Re: Vivitar 35-85 better than Pentax 24-90?

2003-01-23 Thread Fred
 You know, Sometimes I think we underestimate how good some of
 these older, third party lenses really are. Some of my favourite
 lenses are third party  lenses

Same here.  (Well spoken, Vic.)

As much as I like all of my (too many) samples of Pentax glass, I
also cherish some of the special and often unique third-party
creations that have also been produced.

This is not to say that there are no faults in my 3rd-party gems
(nothing will ever beat SMC, for example, and the VS1 35-85/2.8, as
much as I love it, is certainly not a perfect lens), but is to say
that there are indeed some interesting non-Pentax lenses available
for use on Pentax bodies which can also sometimes be quite strong
performers in their own right (and sometimes - but certainly not
always - be inexpensive to obtain).

Fred




Re: Vivitar 35-85 better than Pentax 24-90?

2003-01-22 Thread Paul Franklin Stregevsky
Andre wrote: Could the difference in saturation be caused by a slight
difference in exposure (because of diaphragm margin of error)?

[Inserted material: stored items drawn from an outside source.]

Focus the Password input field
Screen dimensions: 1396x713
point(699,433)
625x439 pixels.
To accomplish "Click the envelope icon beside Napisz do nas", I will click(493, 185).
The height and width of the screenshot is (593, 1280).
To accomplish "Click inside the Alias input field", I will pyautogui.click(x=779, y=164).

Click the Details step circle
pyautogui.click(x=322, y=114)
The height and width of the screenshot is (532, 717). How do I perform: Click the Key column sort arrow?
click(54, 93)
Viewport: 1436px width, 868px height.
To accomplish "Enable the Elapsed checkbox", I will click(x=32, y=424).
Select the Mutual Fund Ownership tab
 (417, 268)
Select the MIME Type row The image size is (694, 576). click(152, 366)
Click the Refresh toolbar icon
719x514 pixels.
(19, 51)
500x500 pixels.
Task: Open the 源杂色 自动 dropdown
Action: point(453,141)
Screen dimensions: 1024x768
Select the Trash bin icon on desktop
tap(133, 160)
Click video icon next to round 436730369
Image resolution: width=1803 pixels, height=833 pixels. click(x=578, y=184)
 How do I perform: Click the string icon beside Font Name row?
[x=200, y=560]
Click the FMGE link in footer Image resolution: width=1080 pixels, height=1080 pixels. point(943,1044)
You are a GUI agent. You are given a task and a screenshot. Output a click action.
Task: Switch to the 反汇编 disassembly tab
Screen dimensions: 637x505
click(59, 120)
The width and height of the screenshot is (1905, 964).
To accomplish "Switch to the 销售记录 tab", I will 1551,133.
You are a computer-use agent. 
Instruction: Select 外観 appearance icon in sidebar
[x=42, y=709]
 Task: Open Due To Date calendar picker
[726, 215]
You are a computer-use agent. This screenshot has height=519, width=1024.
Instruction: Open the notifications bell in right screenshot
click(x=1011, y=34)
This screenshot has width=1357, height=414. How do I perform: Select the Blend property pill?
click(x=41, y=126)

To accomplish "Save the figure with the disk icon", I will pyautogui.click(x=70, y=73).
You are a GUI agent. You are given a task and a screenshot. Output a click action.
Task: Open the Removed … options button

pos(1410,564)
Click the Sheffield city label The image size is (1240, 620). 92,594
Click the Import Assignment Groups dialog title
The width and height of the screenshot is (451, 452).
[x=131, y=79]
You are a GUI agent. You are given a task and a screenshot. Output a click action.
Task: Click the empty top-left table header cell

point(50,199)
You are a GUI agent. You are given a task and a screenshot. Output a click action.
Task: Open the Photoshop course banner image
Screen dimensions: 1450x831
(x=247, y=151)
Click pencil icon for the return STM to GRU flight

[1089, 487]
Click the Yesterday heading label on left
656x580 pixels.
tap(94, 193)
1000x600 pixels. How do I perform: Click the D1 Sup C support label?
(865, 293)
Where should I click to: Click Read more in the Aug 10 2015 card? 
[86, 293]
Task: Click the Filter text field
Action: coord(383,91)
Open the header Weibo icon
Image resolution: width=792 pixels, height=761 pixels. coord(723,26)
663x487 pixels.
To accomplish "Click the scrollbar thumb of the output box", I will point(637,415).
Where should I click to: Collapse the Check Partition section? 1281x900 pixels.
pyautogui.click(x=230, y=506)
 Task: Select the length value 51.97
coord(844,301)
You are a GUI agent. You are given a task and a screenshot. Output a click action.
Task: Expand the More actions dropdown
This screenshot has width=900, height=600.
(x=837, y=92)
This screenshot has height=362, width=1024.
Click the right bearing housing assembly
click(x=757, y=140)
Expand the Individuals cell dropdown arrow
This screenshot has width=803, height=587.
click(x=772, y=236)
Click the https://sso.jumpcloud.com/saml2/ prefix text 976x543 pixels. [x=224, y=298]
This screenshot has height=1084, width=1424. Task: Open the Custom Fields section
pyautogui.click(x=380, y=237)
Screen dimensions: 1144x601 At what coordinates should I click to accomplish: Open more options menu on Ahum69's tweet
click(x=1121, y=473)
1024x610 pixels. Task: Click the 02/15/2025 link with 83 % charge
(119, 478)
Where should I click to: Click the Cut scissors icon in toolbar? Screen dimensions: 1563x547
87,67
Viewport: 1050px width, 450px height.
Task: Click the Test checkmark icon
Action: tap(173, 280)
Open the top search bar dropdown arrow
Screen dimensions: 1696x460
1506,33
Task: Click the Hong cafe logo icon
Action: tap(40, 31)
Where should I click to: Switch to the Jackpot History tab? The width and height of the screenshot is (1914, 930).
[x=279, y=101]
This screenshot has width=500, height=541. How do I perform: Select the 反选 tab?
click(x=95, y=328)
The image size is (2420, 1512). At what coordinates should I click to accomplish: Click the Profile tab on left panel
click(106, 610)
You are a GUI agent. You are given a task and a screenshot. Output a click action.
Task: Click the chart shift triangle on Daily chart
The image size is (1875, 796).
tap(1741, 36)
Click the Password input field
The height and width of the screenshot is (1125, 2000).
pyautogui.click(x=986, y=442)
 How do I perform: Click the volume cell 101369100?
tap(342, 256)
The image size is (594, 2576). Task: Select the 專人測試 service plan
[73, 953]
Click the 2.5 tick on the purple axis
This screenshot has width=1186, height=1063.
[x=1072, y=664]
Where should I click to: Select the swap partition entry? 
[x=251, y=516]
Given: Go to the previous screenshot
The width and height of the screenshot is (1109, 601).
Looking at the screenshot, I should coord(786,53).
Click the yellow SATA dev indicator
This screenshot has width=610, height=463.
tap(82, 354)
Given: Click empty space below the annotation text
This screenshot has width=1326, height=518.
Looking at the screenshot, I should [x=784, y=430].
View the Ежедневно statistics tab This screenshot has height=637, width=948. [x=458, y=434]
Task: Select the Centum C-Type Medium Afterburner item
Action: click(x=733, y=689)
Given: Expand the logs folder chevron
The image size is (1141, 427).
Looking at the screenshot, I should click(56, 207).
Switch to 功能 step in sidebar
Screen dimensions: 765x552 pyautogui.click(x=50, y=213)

Could be, but certain VMC coating formulations--or is it the
glass?--produced consistently more saturated colors. I can tell at a glance,
for example, which of my 28mm prints had been taken by my Series One 28/1.9
or my former Kiron 28/2. 

It would be instructive to compare a Series One lens against its non-Vivitar
twin; presumably they used different coatings. Thus, we'd want to compare
the Kiron (1980) against the Vivitar 28/2 (1983), compare the Kiron 105/2.8
macro against the Vivitar Series One 105/2.5 macro, and compare the Tokina
AT-X 90/2.5 macro against the Vivitar Series One 90/2.5 macro. The Tokina is
no slouch in the saturation department; it has that Nikon-like warmth that
makes everyone look as though they've been out in the sun. Fred, you own
both macros; is the coloring the same?

Of course, these Vivitars were made by Kino Precision Optical and Tokina; I
don't know whether those companies would actually change coatings when
rebadging their lenses. Kiron also made the 28/1.9 (VMC-coated), so as early
as the late 70s Kino knew a thing or two about producing coatings that
yielded strong color.

[EMAIL PROTECTED]
 





RE: Vivitar 35-85 better than Pentax 24-90?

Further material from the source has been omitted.